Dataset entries
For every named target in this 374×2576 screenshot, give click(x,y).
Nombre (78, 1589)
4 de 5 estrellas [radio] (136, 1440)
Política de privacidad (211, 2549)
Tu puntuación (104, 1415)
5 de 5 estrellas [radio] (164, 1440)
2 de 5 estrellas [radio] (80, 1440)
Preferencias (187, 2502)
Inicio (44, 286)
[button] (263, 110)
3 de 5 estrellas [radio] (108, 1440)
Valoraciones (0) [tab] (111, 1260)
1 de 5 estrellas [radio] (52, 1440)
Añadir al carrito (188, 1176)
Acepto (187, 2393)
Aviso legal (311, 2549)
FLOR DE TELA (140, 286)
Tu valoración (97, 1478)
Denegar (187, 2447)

EXERCISE PROMPT = Give exactly, and nothing besides, the lines from the one in which "Añadir al carrito (188, 1176)" occurs through the end of the records.

RESPONSE AREA =
Añadir al carrito (188, 1176)
Acepto (187, 2393)
Aviso legal (311, 2549)
FLOR DE TELA (140, 286)
Tu valoración (97, 1478)
Denegar (187, 2447)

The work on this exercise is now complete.